Task material Start Marker

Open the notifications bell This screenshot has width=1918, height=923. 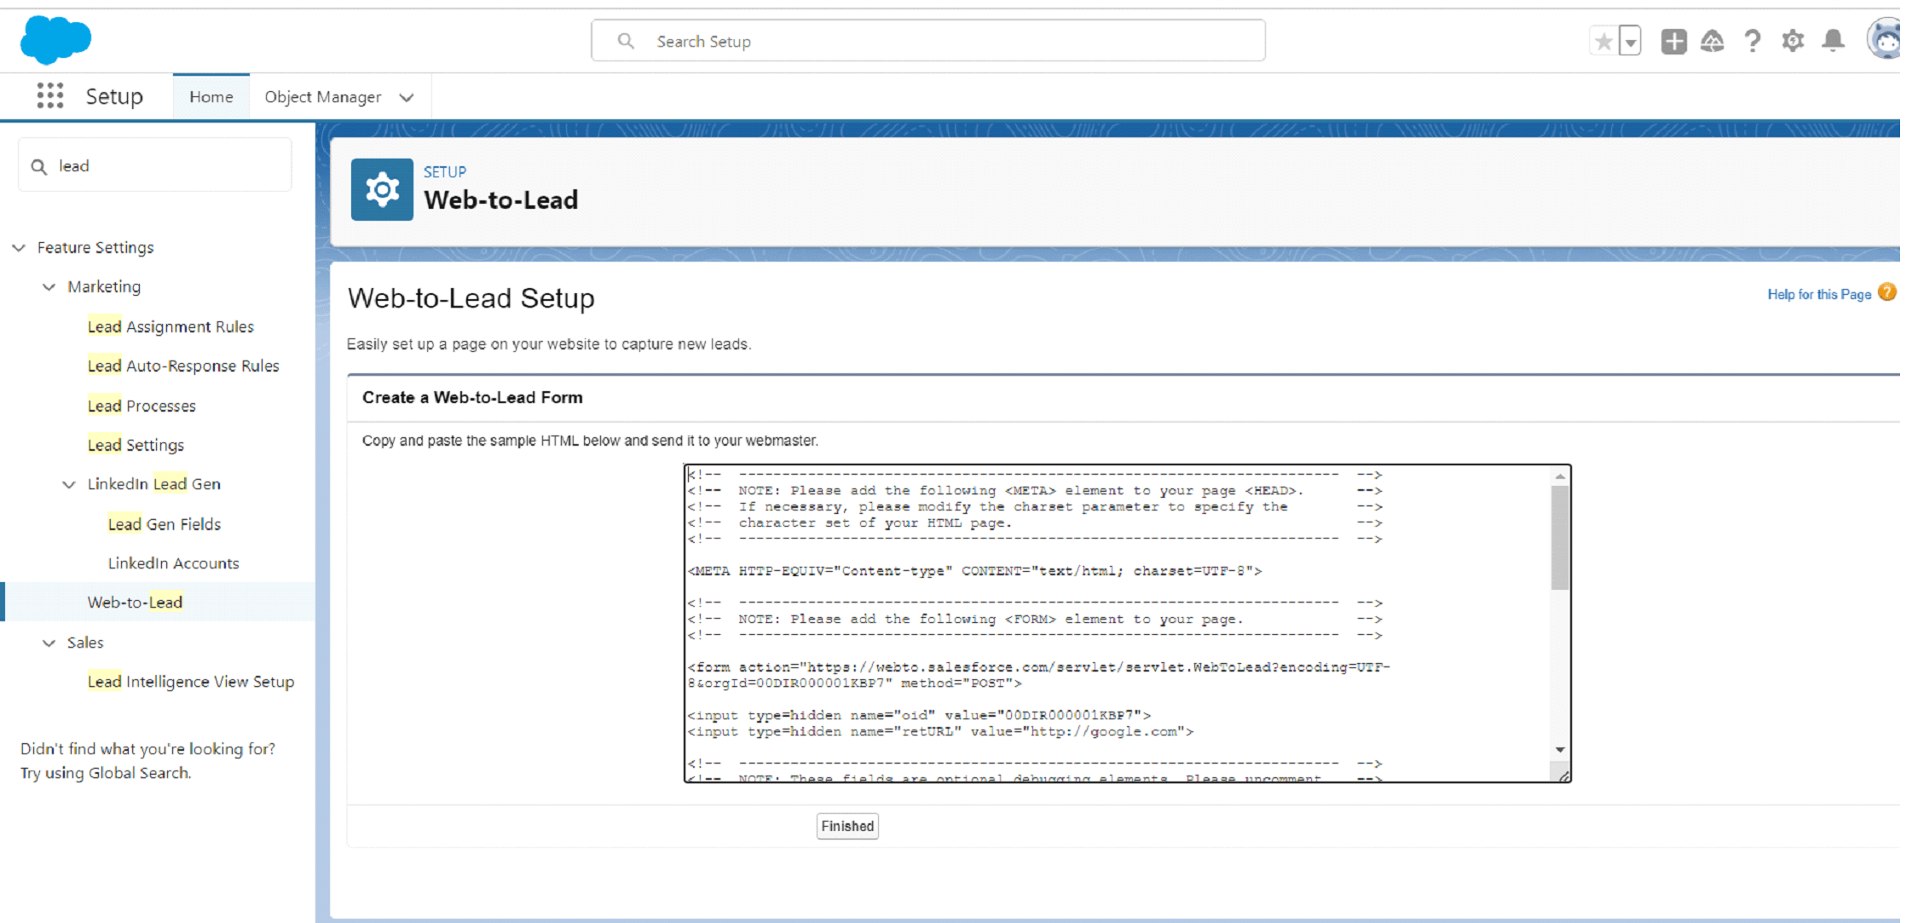pos(1833,41)
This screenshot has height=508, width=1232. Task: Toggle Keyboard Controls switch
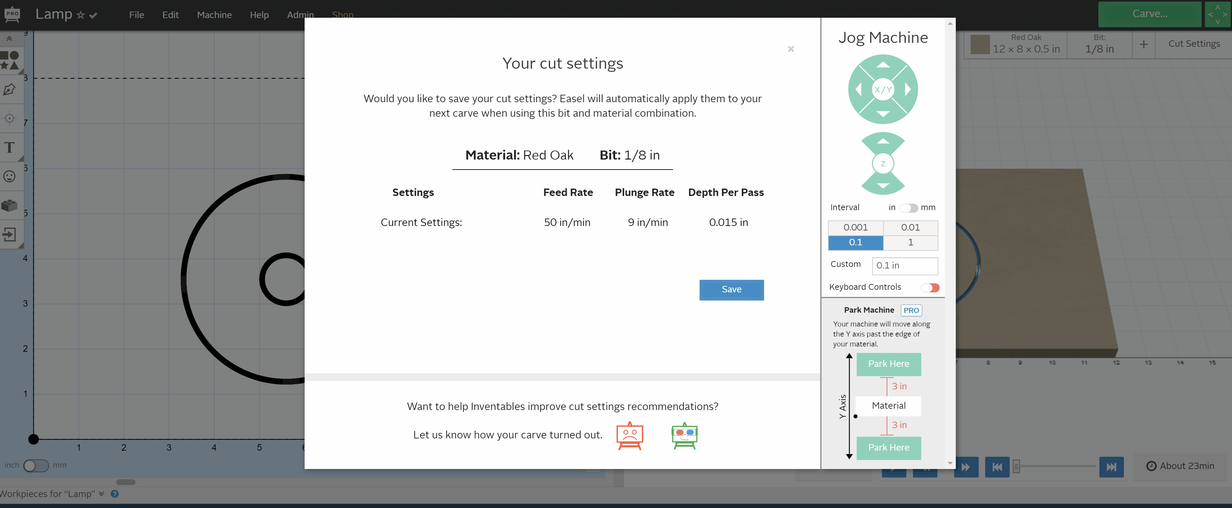(x=930, y=288)
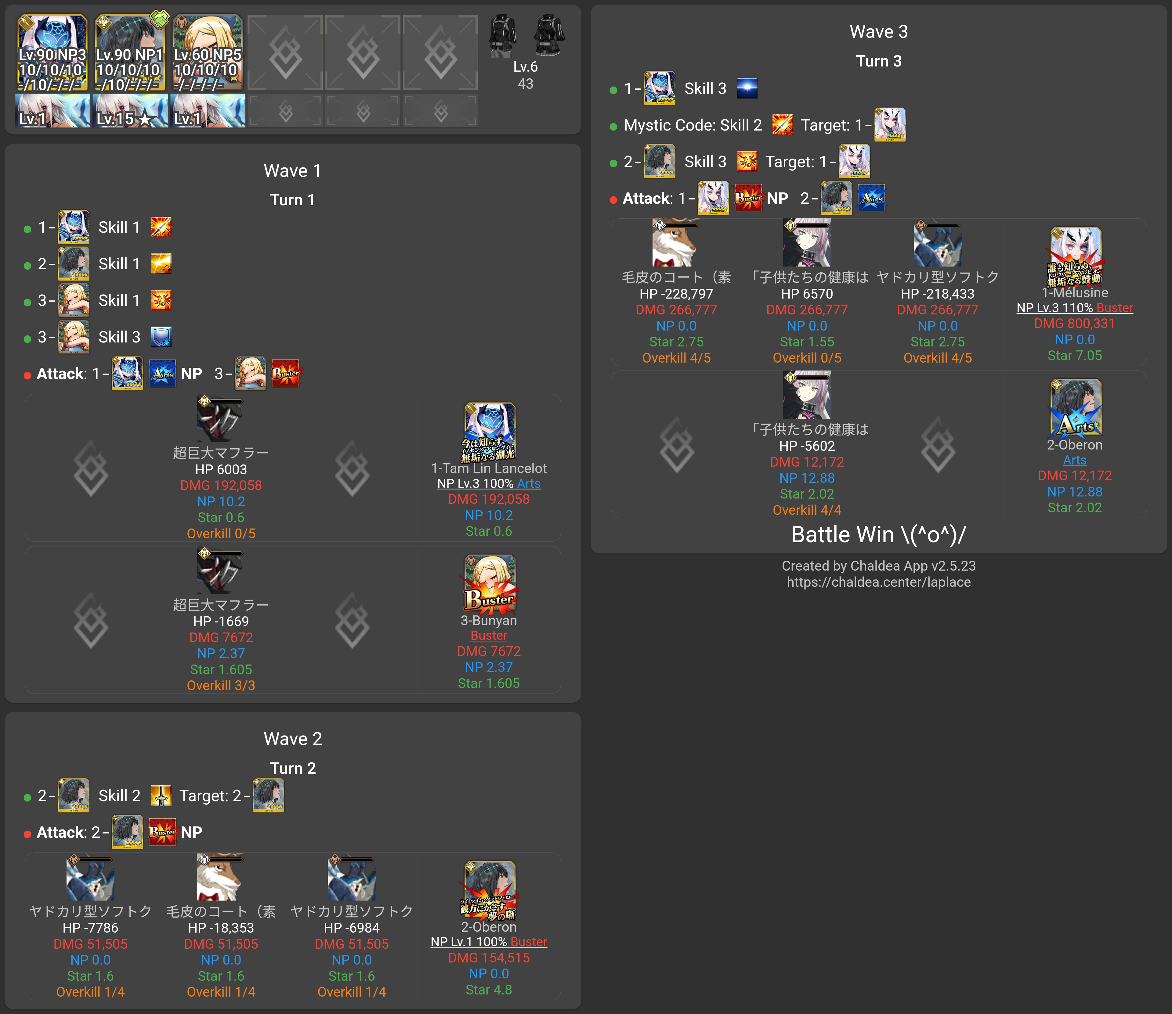The height and width of the screenshot is (1014, 1172).
Task: Click the Lv.15 craft essence card
Action: pos(130,111)
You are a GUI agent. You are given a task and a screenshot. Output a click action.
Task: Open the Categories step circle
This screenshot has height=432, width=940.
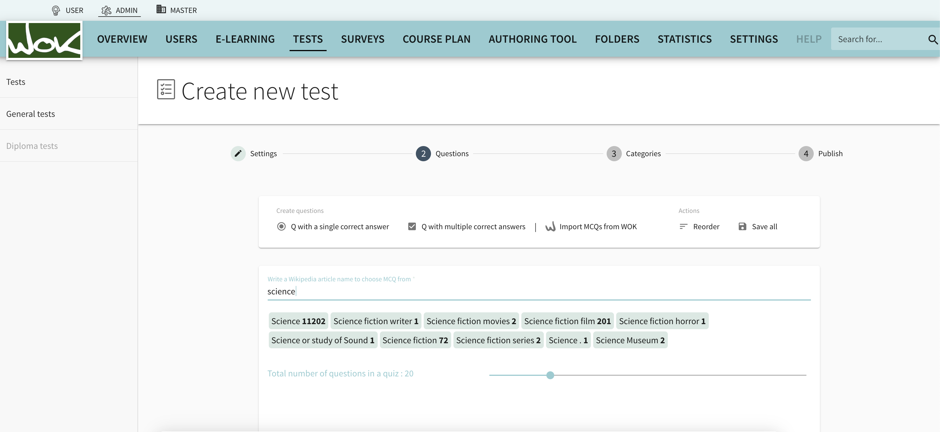click(x=614, y=153)
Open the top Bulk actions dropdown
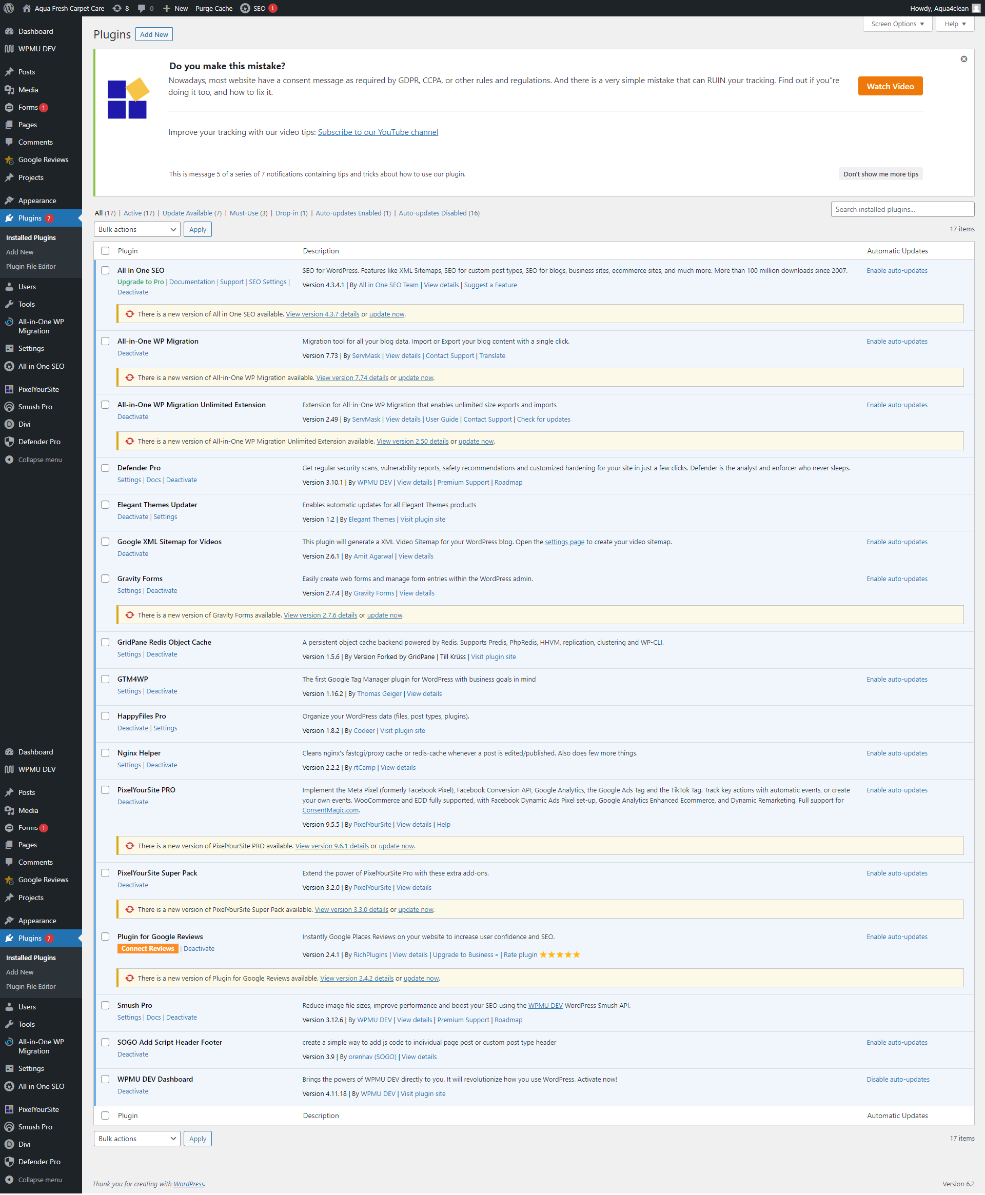The image size is (985, 1195). coord(137,229)
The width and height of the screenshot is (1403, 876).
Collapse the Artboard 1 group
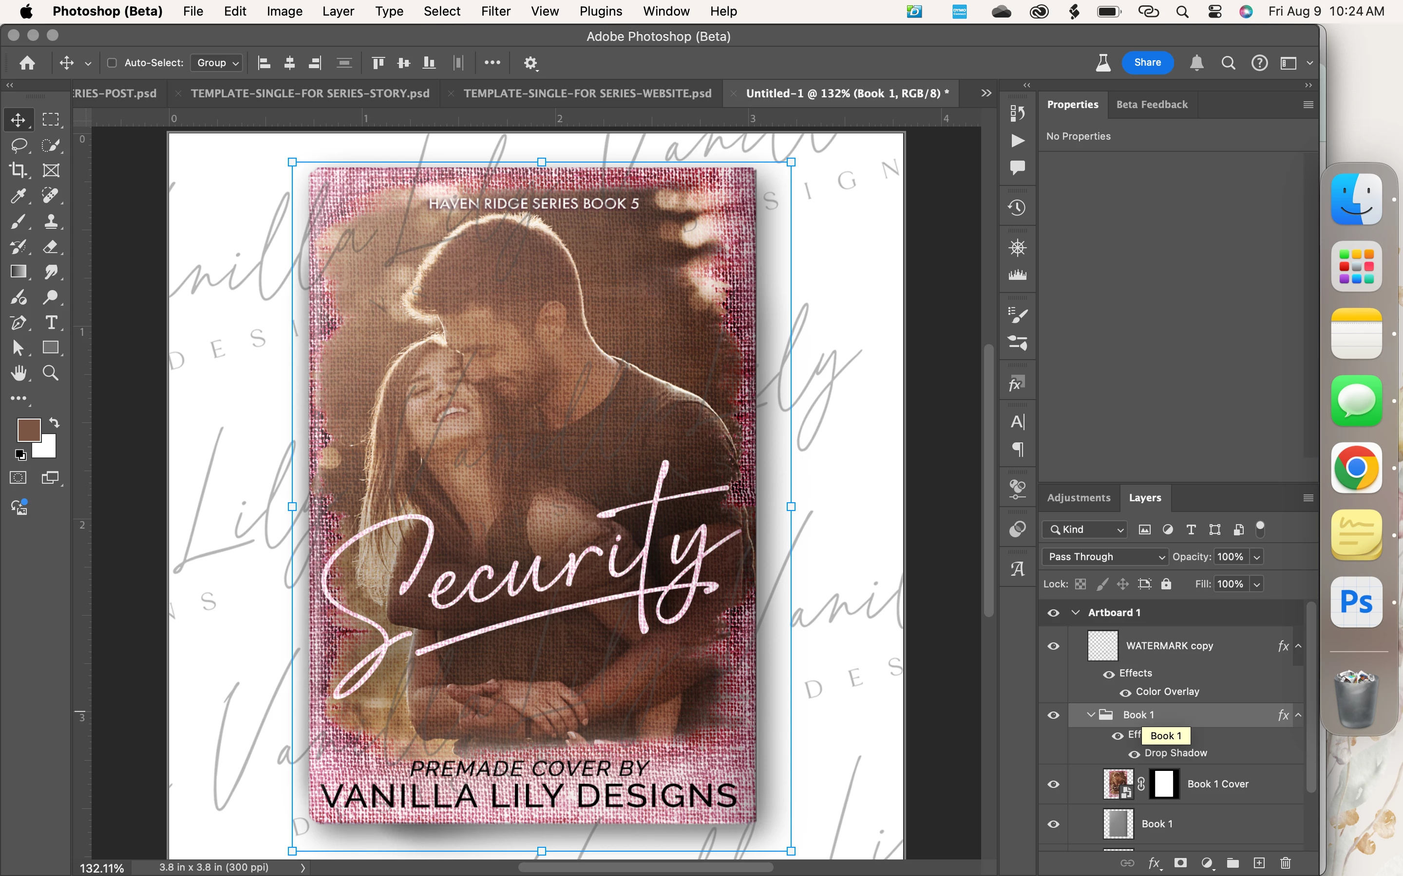pos(1076,612)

Task material End Marker

- [Work to complete]
What the answer must hold is the exact text of every line from the one containing "This screenshot has height=508, width=1232." through the end of the data, minus any pictures.

- [Finished exercise]
This screenshot has height=508, width=1232. Task: Toggle Keyboard Controls switch
(x=930, y=288)
The height and width of the screenshot is (1014, 1172).
Task: Click the Lv.15 craft essence card
Action: pos(130,111)
You are a GUI agent. You are given a task and a screenshot. Output a click action.
Task: Open the Categories step circle
This screenshot has height=432, width=940.
click(x=614, y=153)
Open the top Bulk actions dropdown
The image size is (985, 1195). coord(137,229)
The width and height of the screenshot is (1403, 876).
Collapse the Artboard 1 group
pos(1076,612)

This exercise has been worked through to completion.